Sabah kalktığım gibi bilmediğim numaranın atığı konumuna baktım ve istemsizce yüzümü buruşturdum.Evet gidecektim. Kaç gündür beni rahatsız eden kişiyi görmeye hakkım vardı bence...
Üzerime geçirdiğim ferace elbisem ile mor penye şalımı taktım. Gitmeden önce uğramam gereken bir yer vardı bu olanları Buğlem'e anlatıp gitmeliydim. Birinin benden haberi olması iyi olurdu.
Taksiyi de çağırıp evden çıktım. Hızlı hızlı yürüyerek Buğlemlerin evine vardım. Kapıyı çaldıktan sonra içerden şaşkınca ve pembe pijamaları ile bana bakan Buğlem ile bakışlarım kesişti.
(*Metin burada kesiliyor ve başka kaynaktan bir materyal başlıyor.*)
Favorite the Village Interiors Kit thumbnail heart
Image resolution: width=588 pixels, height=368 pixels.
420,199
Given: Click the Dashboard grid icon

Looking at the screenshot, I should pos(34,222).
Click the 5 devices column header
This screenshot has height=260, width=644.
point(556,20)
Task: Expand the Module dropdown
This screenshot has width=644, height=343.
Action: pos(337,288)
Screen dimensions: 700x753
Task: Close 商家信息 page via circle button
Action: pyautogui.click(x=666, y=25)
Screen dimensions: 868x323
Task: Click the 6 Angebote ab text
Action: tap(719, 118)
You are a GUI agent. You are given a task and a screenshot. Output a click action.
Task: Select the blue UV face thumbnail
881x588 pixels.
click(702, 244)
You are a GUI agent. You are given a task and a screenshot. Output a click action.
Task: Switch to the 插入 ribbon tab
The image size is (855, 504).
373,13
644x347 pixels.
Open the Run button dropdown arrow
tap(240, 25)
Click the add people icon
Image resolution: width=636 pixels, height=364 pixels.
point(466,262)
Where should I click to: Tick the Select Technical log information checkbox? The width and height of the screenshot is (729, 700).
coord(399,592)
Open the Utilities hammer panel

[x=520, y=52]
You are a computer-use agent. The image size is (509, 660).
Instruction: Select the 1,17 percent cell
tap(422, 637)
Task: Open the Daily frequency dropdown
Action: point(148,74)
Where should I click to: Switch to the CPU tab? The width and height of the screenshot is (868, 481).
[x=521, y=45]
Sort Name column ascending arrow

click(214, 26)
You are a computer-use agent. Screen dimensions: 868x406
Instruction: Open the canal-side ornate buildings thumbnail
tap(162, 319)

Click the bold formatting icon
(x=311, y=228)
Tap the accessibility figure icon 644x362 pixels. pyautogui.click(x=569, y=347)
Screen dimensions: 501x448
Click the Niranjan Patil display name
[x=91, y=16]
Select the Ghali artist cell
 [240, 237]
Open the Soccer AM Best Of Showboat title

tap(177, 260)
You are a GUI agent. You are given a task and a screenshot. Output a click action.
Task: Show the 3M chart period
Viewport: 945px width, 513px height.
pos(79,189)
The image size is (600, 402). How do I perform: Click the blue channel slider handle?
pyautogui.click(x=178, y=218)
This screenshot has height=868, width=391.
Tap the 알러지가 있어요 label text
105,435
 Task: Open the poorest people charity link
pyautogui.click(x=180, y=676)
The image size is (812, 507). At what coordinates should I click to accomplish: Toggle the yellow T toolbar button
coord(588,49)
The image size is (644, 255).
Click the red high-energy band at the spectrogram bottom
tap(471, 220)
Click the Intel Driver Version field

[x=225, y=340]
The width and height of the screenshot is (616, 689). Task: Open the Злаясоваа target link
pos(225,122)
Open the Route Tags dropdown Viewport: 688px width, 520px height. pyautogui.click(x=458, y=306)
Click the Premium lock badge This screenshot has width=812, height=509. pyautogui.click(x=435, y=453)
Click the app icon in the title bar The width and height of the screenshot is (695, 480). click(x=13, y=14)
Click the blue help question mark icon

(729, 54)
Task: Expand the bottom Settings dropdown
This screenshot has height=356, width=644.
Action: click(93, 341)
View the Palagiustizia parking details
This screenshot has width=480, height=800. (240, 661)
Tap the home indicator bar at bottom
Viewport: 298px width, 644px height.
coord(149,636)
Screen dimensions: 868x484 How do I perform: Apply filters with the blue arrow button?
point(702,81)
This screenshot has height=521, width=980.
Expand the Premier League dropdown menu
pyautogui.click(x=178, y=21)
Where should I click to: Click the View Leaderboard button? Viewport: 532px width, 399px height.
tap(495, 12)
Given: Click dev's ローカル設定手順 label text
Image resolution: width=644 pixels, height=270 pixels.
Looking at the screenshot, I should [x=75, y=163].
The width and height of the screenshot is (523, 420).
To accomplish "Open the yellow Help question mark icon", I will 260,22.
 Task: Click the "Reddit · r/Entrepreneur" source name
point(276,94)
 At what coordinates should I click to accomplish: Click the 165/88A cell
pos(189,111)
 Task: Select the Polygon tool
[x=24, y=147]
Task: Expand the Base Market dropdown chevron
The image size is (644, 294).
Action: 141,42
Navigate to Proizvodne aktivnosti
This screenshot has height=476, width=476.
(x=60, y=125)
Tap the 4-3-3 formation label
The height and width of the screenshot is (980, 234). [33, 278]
"Ne oldu?" dedi merakla bakarak
"Hayırlı sabahlar sanada Buğlemcim"
diyerek bahçedeki masaya oturmak için hareketlendim. Bana bakan Buğlem de hemen yanıma oturdu."Şimdi lafı uzatmayacağım. Bayadır bilmediğim bir numaradan mesaj alıyorum bugün ise o kişi ile buluşacağım." dedim tek nefeste
"Kim bu kişi?"
"Bilmiyorum bugün öğreneceğim. Hemen gitmemem için ikna etmeye çalışma Buğlem. Gideceğim ve birinin haberi olsun diye sana söylüyorum."
"Ama olmaz Özün tanımadığın biri ile görüşeceksin ve bu ne kadar tehlikeli olur bilmiyorum." dedi yüzündeki telaş ile
"İşte ondan sana söylüyorum ya Buğlem. Sende orada ol ama gözükme kötü şeyler olursa polisi ararsın. Zaten açık bir alanda olacağız."
"Tamam" dedi fısıltı ile
"Şimdi taksi çağırdım ben gideceğim sende sana attığım konuma gelirsin."
Kafasını sallayarak onayladı. Bende hemen bahçeden dışarı çıkıp gelen taksiye bindim. Gideceğim yeri söylediğimde sessizce yolu izledim. Evet şuan delilik gibi geliyordu ama ben kendime güveniyordum. Koruyabilirdim kendimi, koruyamazsam bile sorun değildi ben kendimi düşünmeyeli çok oldu. Sadece etrafımdaki insanlara zarar gelmesin benim için yeterliydi.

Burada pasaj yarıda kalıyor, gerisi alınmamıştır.